Now every time I brush my teeth, Mira stares at me beside the end of the open door waiting for me to start the game. She established a loop: me brushing my teeth means she gets to play her favorite game. Living with a cat is all about these sorts of loops—things that happen at a given time one day are expected to happen at the same time the next. Anyone who has tried to feed a cat later than usual knows this extremely well, but it’s more than that. Mira likes to establish habits.
Now, you probably think you’re more intelligent than a cat, and in some ways you probably are. But I’m pretty sure you live in loops, just like a cat—there are things you do every day, like clockwork. Some of those habits you’re probably happy with; others, not so much. To change them, though, you’re going to need to spot them and change the context that triggers them. I’ve recently been thinking about my daily habits as being pretty similar to Mira’s loops. I am, when it comes to my habits, not that different from my cat. I will do the same things at the same time every day, and pick up new little routines as time goes on. But that doesn’t mean I have to keep them all.
How loops form
So where do these “loops” come from? Researchers from University College London summed it up like this: “As behaviors are repeated in consistent settings, they then begin to proceed more efficiently, and with less thought, as control of the behavior transfers to cues in the environment that activate an automatic response: a habit.”

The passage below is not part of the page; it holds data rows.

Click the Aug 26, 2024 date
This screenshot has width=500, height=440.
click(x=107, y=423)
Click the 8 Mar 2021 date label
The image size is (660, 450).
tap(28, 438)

In other words, doing the same thing every day in the same environment can eventually make an action automatic. You probably don’t have to remind yourself to brush your teeth—you habitually do it every time before you go to sleep (in my case, while playing with an energetic cat).
Researchers from Duke also note the importance of context to habit formation: “When responses and features of context occur in contiguity, the potential exists for associations to form between them, such that contexts come to cue responses.” My cat Mira has started to associate a specific context (me, in the bathroom, brushing my teeth) with a specific activity (waiting for my fingers to show up). We’ve formed a habit together. Of course, there are some habits I wish she didn’t have—eating house plants comes to mind. Luckily, there’s plenty of research out there to help us change those ones into something more manageable.

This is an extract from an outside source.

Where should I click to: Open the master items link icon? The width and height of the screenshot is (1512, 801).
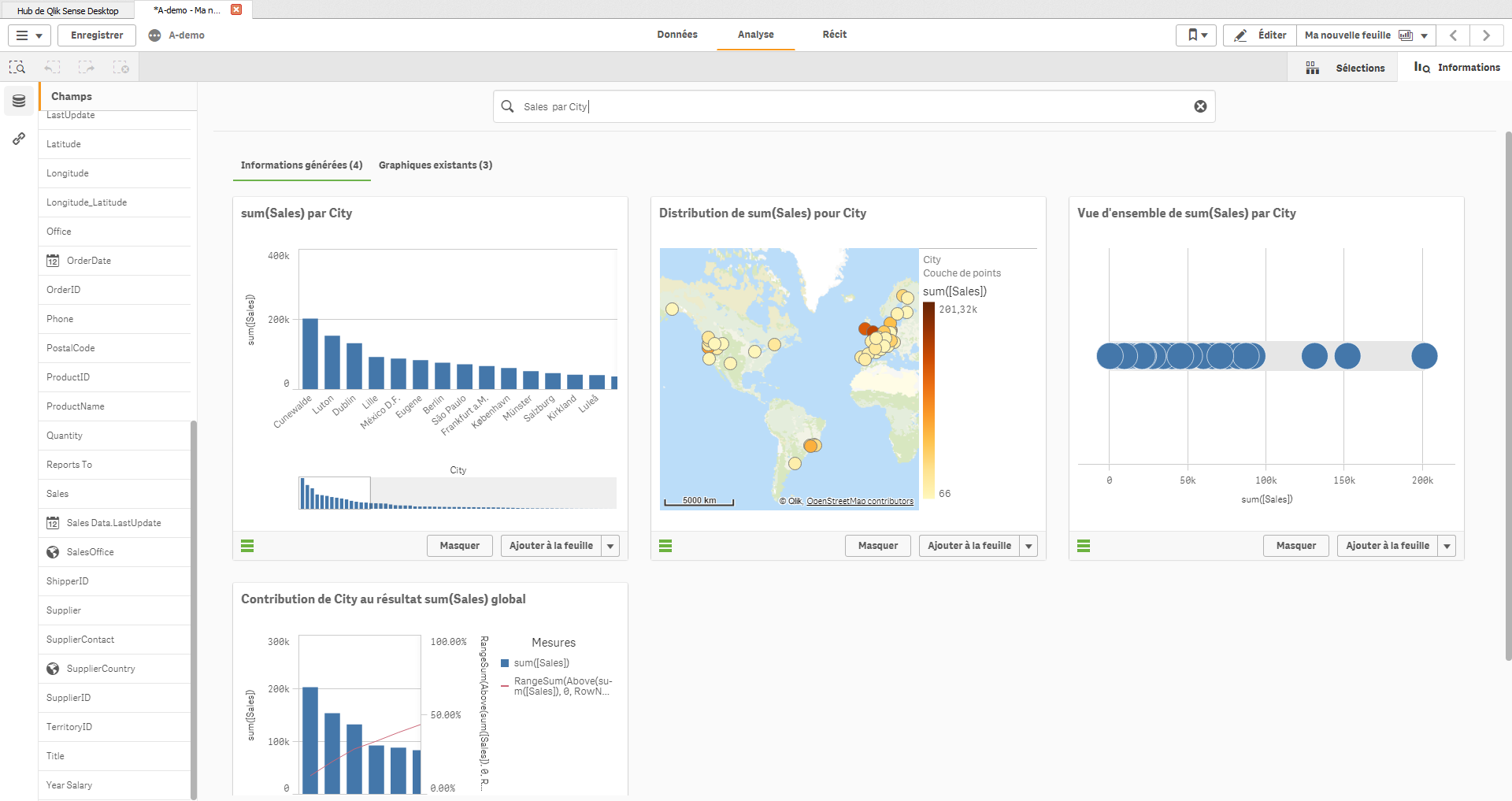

The best way to change habits
Those aforementioned researchers from Duke found that relying on self regulation to change a habit doesn’t work particularly well, especially during stressful times in your life. What does work, according to the essay, is changing your context. For example, if you want to break a habit that re-occurs every day, consider relocating during the time of the day the habit usually triggers. If you tend to crack open a beer every day at 5:30 p.m. and wish that you didn’t do that, try to stay away from your fridge. Better yet: don’t put any beers in your fridge in the first place.

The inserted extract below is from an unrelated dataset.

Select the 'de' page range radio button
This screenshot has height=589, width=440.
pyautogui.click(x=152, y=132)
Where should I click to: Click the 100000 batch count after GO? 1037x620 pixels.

For a while, Mira had a morning habit of chewing up one of our plants, every morning, before we got out of bed. This happened until we interrupted the habit using cat deterrent, a can of compressed air that harmlessly goes off when she tried to approach the plants in question. For a few days, we heard her trying to eat the plants but running away after the air can went off. Eventually she stopped trying to eat the plants, even when the cat deterrent wasn’t there. We changed the context and disrupted the habit. We broke the loop.
I’ve recently been thinking about my daily habits as being pretty similar to Mira’s loops. I will do the same things at the same time every day, and pick up new little routines as time goes on. But that doesn’t mean I have to keep them all. I changed Mira’s plant-eating loop by placing a deterrent. It took a few days, but eventually the loop broke and Mira stopped trying to eat my plant. I can do the same thing for myself. This could mean setting up applications to block distractions, or it could mean unfollowing the most addictive subreddits so that the website is less habit forming. I need to change the context.
I could list specific examples all day, but the basic point is this: if you want to change your habits, you can’t rely on willpower alone. You need to change the context that triggers those habits, and in the process, form some new (and hopefully more helpful) ones.